◆ INPUT RECORDS ◆
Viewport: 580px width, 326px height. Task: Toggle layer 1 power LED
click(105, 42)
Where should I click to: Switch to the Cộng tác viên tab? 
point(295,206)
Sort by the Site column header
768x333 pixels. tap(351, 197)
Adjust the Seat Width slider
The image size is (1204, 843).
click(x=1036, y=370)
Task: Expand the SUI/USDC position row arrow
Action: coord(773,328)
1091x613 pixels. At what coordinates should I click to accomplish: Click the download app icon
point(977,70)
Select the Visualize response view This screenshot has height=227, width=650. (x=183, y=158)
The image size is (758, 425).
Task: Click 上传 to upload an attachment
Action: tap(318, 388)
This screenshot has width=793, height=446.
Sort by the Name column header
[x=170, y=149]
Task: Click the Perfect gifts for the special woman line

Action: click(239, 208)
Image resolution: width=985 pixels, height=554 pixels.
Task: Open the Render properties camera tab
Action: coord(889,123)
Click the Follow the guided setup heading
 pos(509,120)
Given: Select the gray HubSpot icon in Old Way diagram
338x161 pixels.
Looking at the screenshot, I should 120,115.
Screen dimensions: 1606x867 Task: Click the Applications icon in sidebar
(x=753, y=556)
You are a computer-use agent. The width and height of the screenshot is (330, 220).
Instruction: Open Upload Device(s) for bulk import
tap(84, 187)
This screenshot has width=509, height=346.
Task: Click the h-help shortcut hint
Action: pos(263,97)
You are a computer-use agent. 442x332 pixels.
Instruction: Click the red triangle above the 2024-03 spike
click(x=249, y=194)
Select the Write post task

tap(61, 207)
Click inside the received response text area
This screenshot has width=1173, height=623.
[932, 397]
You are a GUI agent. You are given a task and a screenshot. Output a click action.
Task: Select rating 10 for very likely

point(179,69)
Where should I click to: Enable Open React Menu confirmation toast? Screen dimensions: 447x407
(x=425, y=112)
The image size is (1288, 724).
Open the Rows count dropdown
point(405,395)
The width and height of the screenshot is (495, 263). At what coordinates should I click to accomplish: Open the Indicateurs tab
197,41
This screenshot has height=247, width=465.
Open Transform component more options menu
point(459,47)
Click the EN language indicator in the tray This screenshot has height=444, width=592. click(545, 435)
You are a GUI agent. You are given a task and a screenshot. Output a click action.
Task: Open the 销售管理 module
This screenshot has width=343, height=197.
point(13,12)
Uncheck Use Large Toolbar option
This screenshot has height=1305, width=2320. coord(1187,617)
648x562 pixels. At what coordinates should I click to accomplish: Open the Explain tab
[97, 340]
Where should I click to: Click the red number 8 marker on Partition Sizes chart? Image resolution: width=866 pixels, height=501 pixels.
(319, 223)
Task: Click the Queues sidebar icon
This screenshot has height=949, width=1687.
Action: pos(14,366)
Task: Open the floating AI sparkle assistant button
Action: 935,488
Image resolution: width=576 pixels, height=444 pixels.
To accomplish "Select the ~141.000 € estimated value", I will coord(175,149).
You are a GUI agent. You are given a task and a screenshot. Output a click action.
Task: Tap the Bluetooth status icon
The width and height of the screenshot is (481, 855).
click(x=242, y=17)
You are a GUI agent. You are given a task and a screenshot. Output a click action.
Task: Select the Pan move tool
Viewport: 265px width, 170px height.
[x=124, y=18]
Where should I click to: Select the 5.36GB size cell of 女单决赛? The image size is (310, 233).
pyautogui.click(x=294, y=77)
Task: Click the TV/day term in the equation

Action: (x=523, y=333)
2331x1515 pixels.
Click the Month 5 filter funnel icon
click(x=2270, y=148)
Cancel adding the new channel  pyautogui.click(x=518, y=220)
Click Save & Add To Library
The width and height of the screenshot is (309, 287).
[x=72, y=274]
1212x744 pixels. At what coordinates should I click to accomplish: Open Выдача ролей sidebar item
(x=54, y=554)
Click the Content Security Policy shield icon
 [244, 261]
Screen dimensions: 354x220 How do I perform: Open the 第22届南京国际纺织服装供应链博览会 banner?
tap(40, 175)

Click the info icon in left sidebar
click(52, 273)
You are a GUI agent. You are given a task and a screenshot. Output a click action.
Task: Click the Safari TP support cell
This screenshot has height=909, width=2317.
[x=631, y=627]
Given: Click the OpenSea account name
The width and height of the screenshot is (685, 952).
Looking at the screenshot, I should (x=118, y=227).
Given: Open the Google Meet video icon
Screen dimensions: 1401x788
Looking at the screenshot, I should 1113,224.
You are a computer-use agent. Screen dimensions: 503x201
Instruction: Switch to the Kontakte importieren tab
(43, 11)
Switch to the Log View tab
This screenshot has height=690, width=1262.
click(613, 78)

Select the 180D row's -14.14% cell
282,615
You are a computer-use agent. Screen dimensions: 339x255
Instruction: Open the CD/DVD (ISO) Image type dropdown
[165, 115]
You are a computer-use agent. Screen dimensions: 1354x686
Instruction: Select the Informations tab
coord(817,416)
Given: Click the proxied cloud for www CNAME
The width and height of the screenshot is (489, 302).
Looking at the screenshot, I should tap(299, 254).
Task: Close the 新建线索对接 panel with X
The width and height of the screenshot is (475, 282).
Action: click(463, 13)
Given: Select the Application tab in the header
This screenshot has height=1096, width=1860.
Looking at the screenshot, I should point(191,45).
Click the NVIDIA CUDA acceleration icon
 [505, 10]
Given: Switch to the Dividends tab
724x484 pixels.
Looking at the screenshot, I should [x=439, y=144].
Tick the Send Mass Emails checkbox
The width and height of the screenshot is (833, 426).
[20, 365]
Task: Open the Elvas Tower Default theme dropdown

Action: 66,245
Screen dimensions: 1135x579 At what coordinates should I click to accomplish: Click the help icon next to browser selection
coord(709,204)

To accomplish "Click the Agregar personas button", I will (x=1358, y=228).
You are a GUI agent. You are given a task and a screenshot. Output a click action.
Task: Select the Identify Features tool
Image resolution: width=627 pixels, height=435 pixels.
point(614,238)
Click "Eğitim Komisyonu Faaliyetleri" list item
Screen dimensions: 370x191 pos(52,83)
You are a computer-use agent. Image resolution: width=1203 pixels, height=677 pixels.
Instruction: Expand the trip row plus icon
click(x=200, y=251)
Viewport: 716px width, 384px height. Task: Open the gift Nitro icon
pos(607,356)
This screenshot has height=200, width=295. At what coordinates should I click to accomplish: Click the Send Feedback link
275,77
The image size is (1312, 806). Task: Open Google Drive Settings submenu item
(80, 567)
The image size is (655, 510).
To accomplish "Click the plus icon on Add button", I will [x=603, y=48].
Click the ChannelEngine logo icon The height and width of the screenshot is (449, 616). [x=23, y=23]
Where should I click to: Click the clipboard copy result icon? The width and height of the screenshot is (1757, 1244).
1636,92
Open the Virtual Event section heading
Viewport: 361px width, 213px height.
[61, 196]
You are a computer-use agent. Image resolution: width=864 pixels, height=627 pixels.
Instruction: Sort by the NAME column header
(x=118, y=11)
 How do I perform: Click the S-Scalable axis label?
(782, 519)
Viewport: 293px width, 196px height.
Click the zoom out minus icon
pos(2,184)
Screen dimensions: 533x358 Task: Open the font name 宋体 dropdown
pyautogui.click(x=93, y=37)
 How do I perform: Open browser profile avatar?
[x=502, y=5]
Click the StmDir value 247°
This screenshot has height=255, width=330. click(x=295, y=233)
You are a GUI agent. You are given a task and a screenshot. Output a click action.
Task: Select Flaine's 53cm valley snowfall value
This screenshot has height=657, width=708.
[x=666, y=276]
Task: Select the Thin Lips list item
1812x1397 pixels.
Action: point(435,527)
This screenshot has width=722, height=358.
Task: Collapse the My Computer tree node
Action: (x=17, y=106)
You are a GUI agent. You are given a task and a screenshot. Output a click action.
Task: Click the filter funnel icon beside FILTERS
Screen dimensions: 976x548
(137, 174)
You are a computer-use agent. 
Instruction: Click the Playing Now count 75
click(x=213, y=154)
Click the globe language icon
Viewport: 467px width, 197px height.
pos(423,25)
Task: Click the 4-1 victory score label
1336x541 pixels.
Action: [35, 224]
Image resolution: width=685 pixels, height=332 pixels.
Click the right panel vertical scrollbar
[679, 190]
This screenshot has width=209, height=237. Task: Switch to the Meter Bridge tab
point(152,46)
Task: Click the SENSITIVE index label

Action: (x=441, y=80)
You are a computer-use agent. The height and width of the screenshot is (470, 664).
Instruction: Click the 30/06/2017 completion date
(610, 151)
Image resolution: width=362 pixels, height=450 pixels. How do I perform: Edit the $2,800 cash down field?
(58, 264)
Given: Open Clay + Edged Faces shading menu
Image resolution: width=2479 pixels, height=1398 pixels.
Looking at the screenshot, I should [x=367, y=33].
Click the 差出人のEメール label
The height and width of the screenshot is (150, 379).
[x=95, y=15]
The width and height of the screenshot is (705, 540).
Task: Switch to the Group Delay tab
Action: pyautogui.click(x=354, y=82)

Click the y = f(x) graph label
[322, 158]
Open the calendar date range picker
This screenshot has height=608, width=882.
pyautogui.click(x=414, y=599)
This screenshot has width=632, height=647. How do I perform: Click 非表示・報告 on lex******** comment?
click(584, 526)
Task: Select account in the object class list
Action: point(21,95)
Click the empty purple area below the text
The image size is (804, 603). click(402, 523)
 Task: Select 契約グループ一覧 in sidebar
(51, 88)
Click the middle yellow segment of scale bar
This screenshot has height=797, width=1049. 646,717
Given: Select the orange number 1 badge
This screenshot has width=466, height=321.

◆ PROBLEM DESCRIPTION ◆
Starting with the first line of the entries and continuing through the line containing "point(295,206)", render those entries as a two-column CSV with the headers instruction and response. Give one row per entry, with its text and its answer each in a single quoted field and line breaks replaced by spaces.

◆ SOLUTION TO THE PROBLEM ◆
instruction,response
"Viewport: 580px width, 326px height. Task: Toggle layer 1 power LED","click(105, 42)"
"Where should I click to: Switch to the Cộng tác viên tab?","point(295,206)"